Enhancing Generative AI Image Refinement with Scribbles and Annotations: A Comparative Study of Multimodal Prompts

Generative AI (GenAI) image tools are increasingly used in design practice, enabling rapid ideation but offering limited support for refinement tasks such as adjusting layout, scale, or visual attributes. While text prompts and inpainting allow localized edits, they often remain inefficient or ambiguous for precise, in-context, and iterative refinement -- motivating the exploration of alternative methods. This work examines how pen-based scribbles and annotations can enhance GenAI image refinement. A formative study with seven professional designers informed a prototype supporting three input modalities: text-only, visual-only, and combined prompting. A within-subjects study with 30 designers and design students compared these modalities across closed- and open-ended tasks, evaluating expressiveness, efficiency, workload, user experience, iteration, and multimodal strategies. Visual prompts improved clarity and speed for spatial edits while reducing workload, whereas text remained effective for semantic and global changes. The combined modality received the highest overall ratings, enabling complementary use, balancing spatial precision with semantic detail, and supporting smoother iteration. Task-specific preferences also emerged: adding new objects often required both modalities, while moving or modifying elements was typically handled through visual input. This work contributes (1) an empirical comparison of multimodal prompting for GenAI refinement, (2) a prototype integrating scribbles and annotations, and (3) insights into designers' multimodal strategies to inform future GenAI interfaces that better support refinement in GenAI-supported design workflows.

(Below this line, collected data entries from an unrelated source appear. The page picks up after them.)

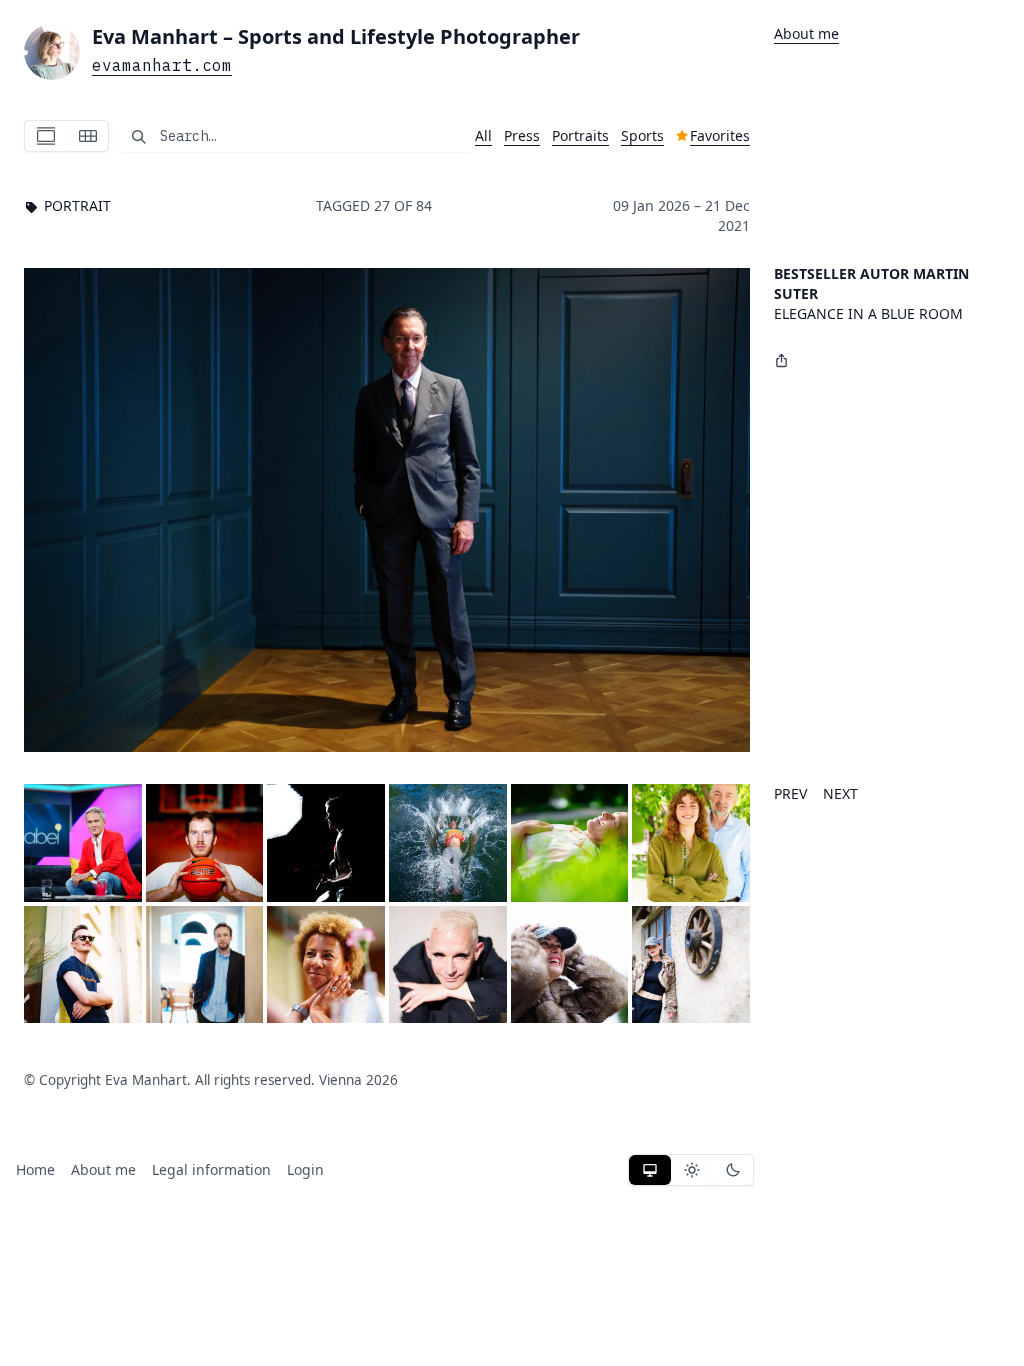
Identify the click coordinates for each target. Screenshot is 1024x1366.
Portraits (580, 135)
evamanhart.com (162, 65)
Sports (642, 135)
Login (305, 1169)
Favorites (720, 135)
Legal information (211, 1169)
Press (522, 135)
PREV (790, 793)
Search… (188, 136)
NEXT (840, 793)
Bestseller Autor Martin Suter (871, 283)
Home (35, 1169)
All (483, 135)
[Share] (782, 360)
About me (806, 33)
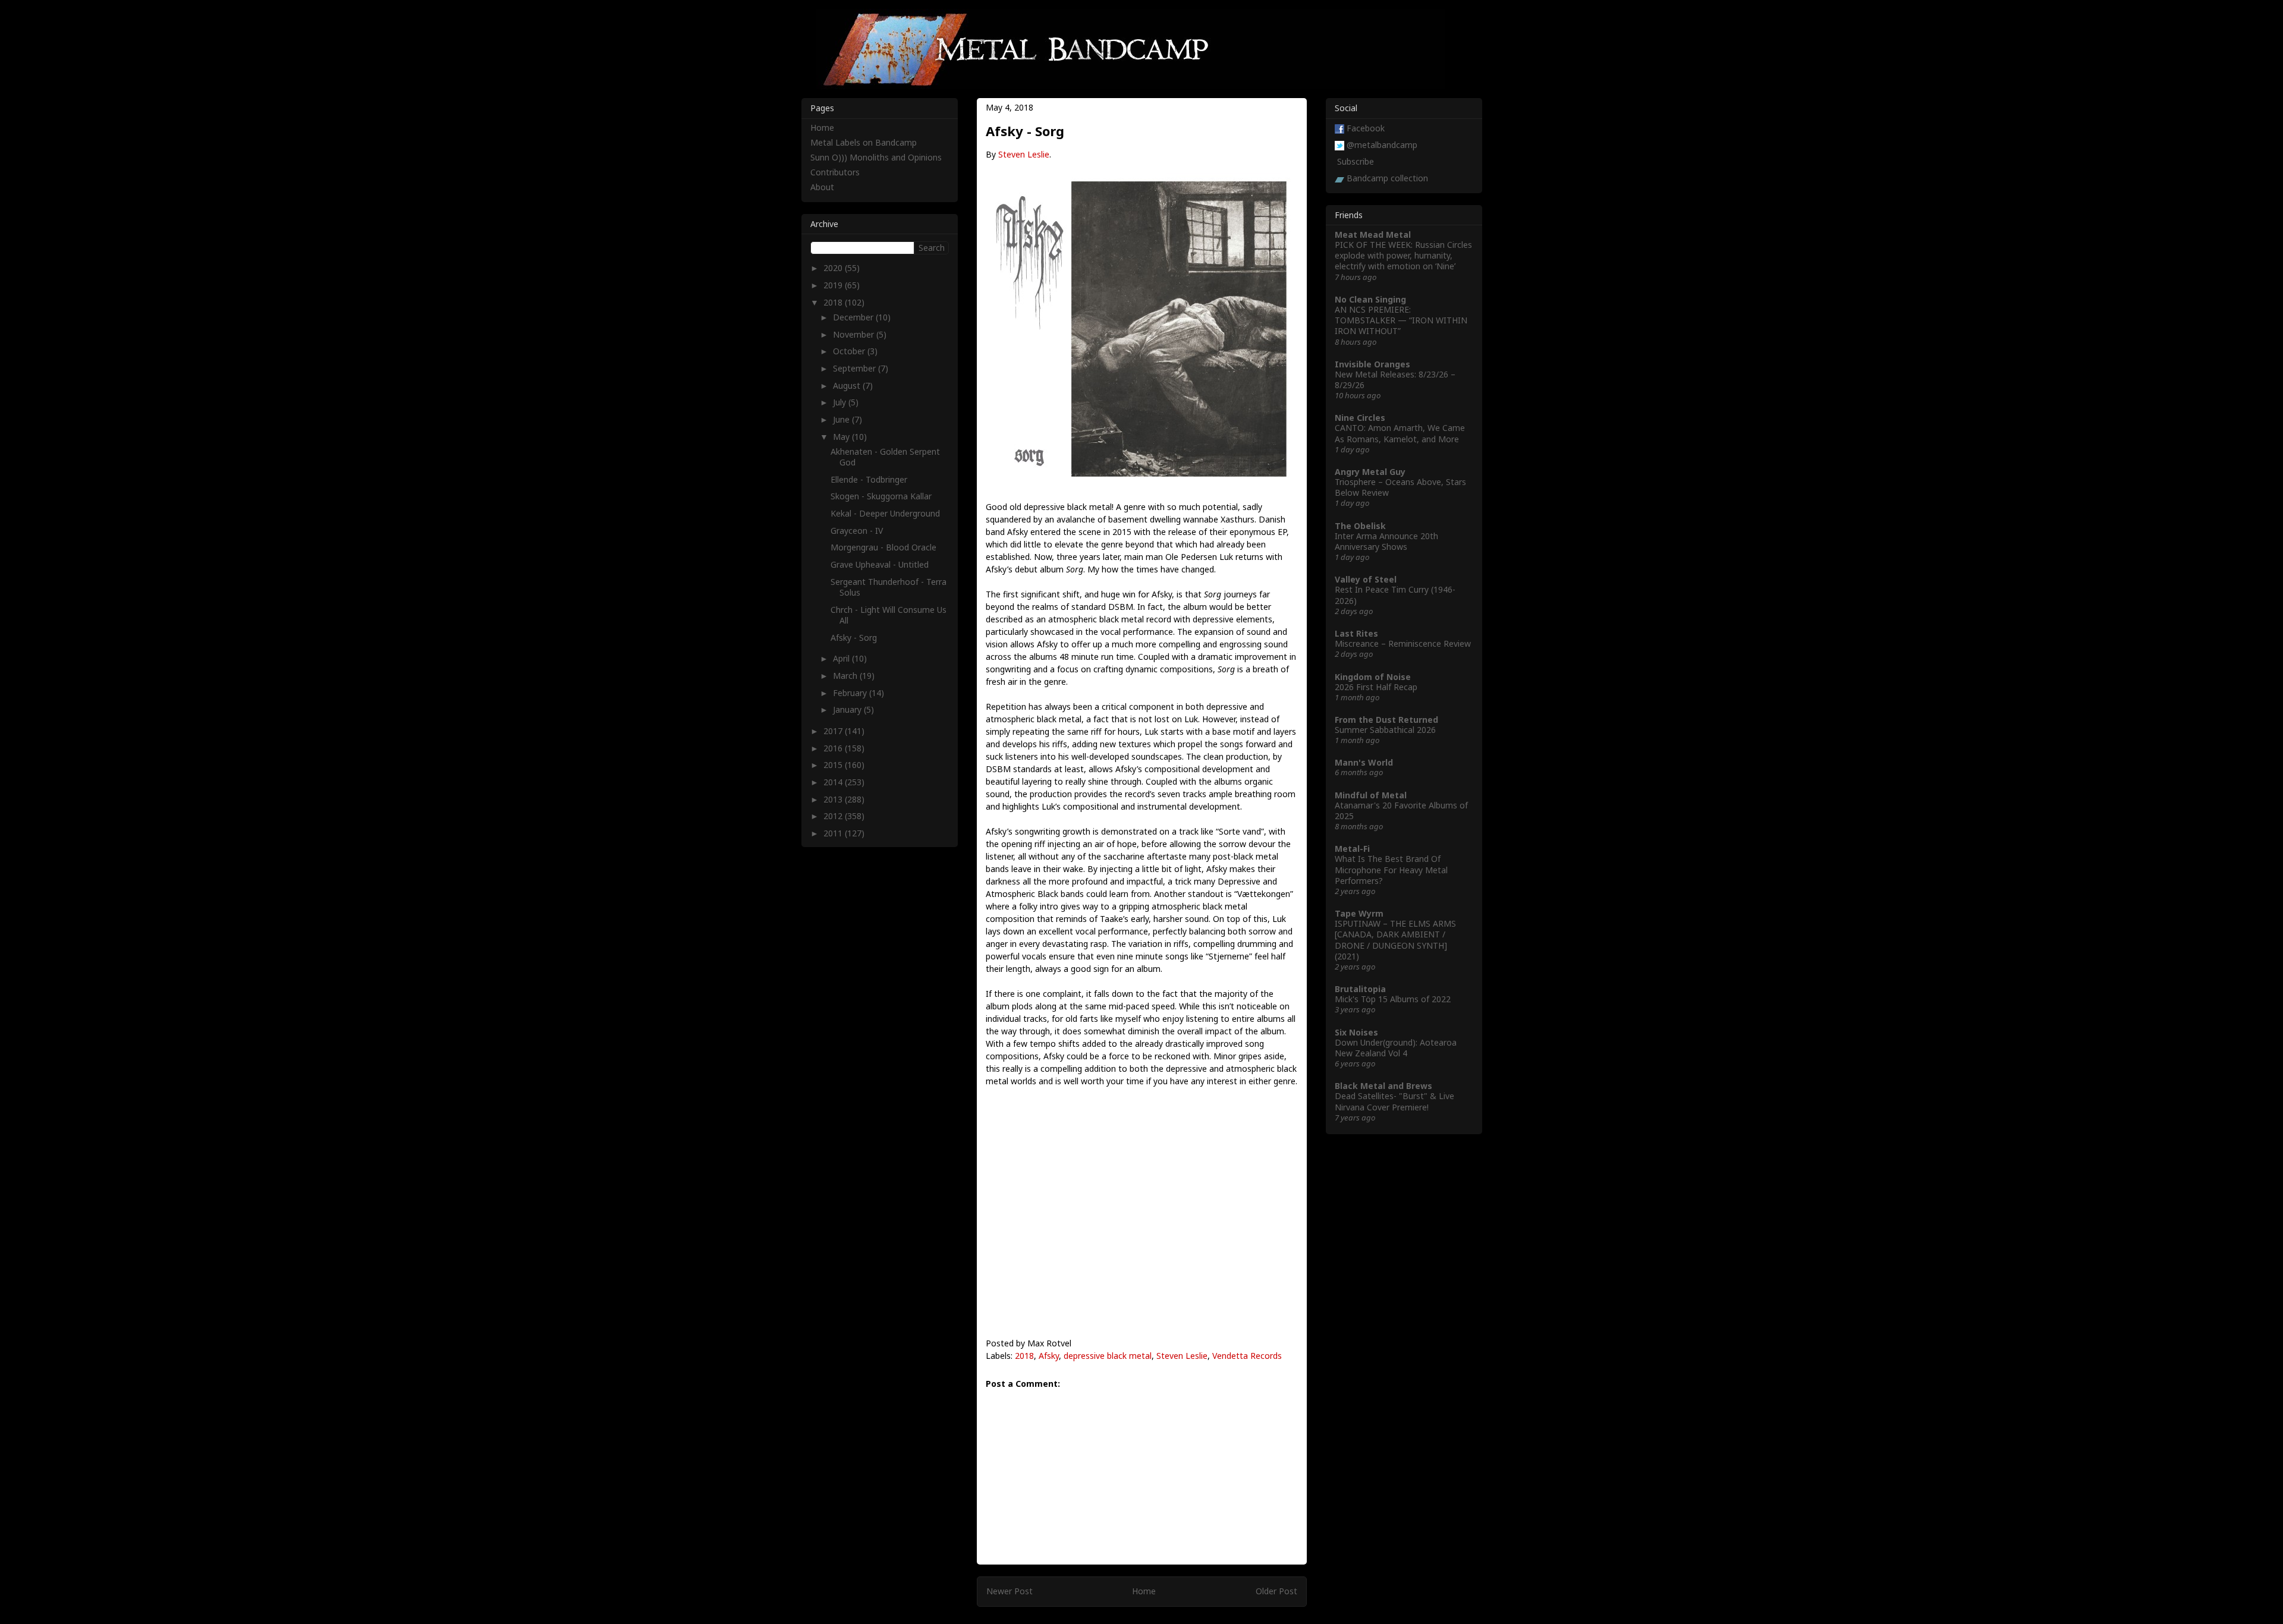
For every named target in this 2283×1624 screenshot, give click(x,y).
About (822, 187)
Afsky (1049, 1355)
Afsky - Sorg (854, 637)
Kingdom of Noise (1373, 676)
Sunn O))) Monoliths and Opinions (876, 157)
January (848, 709)
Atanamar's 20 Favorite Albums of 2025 (1401, 811)
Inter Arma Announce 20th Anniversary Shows (1386, 541)
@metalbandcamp (1382, 144)
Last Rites (1356, 633)
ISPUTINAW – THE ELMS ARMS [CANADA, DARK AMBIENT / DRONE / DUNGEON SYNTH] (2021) (1395, 940)
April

翻译：生成式AI（GenAI）图像工具在设计实践中应用日益广泛，虽能实现快速构思，但在调整布局、比例或视觉属性等精修任务上支持有限。尽管文本提示和局部修复允许进行区域化编辑，但对于精确、情境化及迭代式精修而言，这些方法往往效率低下或表达模糊——这促使我们探索替代方案。本研究探讨基于笔触的涂鸦与标注如何增强GenAI图像精修。一项包含七位专业设计师的形制研究启发了支持三种输入模态的原型系统：纯文本、纯视觉及组合提示。通过对30位设计师与设计专业学生开展被试内实验，本研究在封闭式与开放式任务中比较了这些模态，评估了表达力、效率、工作负荷、用户体验、迭代过程及多模态策略。视觉提示显著提升了空间编辑的清晰度与速度，同时降低了工作负荷；而文本提示在语义与全局调整方面仍保持优势。组合模态获得了最高综合评分，它能实现互补使用，平衡空间精度与语义细节，并支持更流畅的迭代。研究还发现任务特异性偏好：添加新对象常需双模态配合，而移动或修改元素通常通过视觉输入完成。本研究的贡献在于：（1）对GenAI精修中多模态提示进行了实证比较；（2）开发了集成涂鸦与标注功能的原型系统；（3）通过洞察设计师的多模态策略，为未来GenAI界面设计提供参考，以更好地支持GenAI辅助设计工作流中的精修过程。